Items listed in a dataset —
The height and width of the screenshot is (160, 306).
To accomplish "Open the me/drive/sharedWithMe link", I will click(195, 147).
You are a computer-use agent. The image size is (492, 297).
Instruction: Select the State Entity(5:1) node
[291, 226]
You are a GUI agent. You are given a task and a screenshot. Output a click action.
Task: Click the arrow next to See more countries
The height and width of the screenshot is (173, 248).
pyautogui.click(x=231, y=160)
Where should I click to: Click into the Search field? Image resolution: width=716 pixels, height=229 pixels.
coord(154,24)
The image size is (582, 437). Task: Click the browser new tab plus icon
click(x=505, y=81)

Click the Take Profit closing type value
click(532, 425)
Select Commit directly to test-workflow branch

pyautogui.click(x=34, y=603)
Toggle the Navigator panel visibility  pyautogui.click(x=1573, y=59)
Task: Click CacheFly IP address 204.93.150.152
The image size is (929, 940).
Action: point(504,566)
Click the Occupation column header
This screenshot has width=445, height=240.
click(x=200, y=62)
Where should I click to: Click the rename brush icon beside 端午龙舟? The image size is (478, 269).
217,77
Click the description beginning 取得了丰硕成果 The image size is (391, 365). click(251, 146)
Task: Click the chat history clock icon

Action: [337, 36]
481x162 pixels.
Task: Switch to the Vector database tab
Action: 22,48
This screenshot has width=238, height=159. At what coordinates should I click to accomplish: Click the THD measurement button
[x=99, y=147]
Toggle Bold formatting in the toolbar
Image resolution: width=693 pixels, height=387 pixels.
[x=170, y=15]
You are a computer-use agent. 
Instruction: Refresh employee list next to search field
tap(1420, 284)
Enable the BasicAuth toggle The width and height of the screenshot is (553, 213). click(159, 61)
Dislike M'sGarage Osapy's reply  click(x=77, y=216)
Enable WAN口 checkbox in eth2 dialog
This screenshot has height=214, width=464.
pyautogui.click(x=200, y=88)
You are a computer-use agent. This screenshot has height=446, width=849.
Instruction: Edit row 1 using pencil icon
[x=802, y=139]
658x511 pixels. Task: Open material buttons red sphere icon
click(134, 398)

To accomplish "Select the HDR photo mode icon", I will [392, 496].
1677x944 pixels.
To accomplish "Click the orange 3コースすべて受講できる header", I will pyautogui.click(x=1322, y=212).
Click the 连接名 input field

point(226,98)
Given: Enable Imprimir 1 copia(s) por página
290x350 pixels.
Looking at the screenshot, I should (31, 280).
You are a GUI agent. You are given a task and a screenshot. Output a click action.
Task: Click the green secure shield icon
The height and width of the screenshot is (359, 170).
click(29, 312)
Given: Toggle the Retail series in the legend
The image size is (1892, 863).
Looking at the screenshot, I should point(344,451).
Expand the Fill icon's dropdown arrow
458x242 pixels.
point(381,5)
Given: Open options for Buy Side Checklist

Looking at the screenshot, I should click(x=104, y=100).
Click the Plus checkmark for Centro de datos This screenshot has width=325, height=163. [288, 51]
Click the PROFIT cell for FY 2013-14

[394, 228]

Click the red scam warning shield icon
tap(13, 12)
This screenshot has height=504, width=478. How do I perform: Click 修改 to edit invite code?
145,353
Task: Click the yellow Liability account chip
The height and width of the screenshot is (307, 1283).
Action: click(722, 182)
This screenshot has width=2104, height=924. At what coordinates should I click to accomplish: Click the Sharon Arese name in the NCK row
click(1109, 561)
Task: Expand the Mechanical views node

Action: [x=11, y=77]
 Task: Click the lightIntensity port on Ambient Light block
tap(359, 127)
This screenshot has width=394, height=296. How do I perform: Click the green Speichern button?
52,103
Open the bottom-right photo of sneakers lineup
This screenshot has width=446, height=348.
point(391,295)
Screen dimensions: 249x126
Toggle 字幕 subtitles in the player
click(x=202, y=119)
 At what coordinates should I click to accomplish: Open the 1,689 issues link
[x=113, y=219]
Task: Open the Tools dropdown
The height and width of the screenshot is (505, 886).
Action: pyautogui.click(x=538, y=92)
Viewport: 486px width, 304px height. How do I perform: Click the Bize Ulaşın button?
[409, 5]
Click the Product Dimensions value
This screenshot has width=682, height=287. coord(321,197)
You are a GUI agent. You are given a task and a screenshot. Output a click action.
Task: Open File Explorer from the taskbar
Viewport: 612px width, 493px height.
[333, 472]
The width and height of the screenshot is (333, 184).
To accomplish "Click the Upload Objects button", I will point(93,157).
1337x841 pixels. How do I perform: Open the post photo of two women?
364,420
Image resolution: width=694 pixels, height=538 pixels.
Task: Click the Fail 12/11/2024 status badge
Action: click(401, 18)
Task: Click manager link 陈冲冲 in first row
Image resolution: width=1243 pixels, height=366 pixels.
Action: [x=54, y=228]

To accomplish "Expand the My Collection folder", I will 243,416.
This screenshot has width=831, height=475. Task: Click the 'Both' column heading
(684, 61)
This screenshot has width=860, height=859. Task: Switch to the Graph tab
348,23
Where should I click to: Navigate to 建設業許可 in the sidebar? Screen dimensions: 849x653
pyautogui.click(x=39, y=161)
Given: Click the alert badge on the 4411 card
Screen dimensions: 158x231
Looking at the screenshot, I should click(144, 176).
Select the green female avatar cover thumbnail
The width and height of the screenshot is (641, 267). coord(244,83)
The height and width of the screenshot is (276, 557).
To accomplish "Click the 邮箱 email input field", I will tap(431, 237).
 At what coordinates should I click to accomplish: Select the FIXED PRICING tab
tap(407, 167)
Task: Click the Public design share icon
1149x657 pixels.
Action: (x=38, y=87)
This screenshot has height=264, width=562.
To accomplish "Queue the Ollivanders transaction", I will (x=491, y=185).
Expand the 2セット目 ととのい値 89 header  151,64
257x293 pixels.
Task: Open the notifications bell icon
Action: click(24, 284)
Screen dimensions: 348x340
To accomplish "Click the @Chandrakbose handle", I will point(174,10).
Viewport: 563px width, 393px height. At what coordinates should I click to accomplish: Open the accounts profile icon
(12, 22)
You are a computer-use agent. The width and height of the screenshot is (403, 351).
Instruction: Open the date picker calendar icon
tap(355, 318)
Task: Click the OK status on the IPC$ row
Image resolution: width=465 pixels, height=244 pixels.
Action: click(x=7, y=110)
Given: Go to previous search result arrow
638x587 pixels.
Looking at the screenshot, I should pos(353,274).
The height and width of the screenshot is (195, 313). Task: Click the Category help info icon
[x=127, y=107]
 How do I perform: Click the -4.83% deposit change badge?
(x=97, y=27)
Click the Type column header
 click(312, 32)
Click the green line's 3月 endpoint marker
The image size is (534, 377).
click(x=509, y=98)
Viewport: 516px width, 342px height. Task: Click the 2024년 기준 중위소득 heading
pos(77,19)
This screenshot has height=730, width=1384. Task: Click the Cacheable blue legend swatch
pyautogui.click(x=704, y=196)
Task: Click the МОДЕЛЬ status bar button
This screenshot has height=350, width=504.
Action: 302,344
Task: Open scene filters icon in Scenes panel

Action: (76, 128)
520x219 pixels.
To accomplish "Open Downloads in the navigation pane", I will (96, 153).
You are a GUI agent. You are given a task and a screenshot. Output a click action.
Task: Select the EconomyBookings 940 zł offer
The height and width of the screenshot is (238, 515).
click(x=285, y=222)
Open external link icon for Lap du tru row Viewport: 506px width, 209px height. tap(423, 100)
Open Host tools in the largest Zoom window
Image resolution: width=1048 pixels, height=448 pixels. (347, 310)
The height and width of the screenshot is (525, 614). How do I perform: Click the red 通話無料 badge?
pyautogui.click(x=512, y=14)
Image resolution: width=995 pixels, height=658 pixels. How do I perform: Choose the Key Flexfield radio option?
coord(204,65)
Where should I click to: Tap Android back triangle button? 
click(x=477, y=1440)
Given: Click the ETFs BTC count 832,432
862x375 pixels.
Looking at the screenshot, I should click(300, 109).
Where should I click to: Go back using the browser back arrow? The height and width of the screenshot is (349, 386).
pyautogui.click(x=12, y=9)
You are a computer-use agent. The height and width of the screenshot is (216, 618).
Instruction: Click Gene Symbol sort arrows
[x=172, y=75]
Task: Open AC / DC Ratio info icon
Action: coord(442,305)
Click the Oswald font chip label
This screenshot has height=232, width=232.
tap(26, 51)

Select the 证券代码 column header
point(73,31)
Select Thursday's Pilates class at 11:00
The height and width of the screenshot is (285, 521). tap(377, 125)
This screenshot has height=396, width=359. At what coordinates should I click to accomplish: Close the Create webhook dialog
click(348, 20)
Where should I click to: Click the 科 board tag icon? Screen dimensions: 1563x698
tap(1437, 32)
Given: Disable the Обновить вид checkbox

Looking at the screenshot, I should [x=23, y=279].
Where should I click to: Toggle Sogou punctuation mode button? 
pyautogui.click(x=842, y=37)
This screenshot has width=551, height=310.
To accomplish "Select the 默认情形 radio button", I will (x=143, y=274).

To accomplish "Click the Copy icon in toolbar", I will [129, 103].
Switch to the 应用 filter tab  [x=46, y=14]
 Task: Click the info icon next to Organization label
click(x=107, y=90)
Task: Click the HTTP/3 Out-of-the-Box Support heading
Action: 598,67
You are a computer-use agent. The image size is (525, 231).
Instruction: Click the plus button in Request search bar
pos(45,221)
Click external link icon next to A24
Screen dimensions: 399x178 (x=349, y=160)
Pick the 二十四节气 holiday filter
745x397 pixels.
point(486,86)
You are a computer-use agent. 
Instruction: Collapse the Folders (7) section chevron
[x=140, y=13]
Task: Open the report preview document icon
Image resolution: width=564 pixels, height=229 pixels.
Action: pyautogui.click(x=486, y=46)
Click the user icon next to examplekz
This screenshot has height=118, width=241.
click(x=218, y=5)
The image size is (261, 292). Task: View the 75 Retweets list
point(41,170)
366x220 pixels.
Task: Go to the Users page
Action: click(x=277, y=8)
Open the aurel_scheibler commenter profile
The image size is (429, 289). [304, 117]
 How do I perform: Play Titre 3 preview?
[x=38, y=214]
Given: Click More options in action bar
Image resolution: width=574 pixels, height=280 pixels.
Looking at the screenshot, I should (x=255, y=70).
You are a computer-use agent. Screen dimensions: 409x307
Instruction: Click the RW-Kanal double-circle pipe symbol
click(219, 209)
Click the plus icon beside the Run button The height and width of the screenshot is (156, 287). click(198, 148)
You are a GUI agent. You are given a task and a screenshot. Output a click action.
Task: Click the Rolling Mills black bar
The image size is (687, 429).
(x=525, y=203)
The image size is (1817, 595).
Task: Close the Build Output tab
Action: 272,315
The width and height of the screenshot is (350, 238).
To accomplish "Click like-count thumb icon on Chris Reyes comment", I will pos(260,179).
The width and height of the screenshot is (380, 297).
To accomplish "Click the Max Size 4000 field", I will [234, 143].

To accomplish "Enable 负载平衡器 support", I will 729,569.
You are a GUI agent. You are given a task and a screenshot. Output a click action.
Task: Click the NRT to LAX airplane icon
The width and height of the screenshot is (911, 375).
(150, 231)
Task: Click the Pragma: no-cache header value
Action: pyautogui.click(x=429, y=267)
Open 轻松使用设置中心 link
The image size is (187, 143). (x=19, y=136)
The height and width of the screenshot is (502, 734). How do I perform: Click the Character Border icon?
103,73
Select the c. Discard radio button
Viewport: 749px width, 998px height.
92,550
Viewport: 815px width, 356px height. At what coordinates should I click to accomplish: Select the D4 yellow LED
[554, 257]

What the task asks — Lines with the word "Enable": copy each one from the data above.

Exercise output —
Enable the BasicAuth toggle The width and height of the screenshot is (553, 213). click(159, 61)
Enable WAN口 checkbox in eth2 dialog
Given: Enable Imprimir 1 copia(s) por página
To accomplish "Enable 负载平衡器 support", I will 729,569.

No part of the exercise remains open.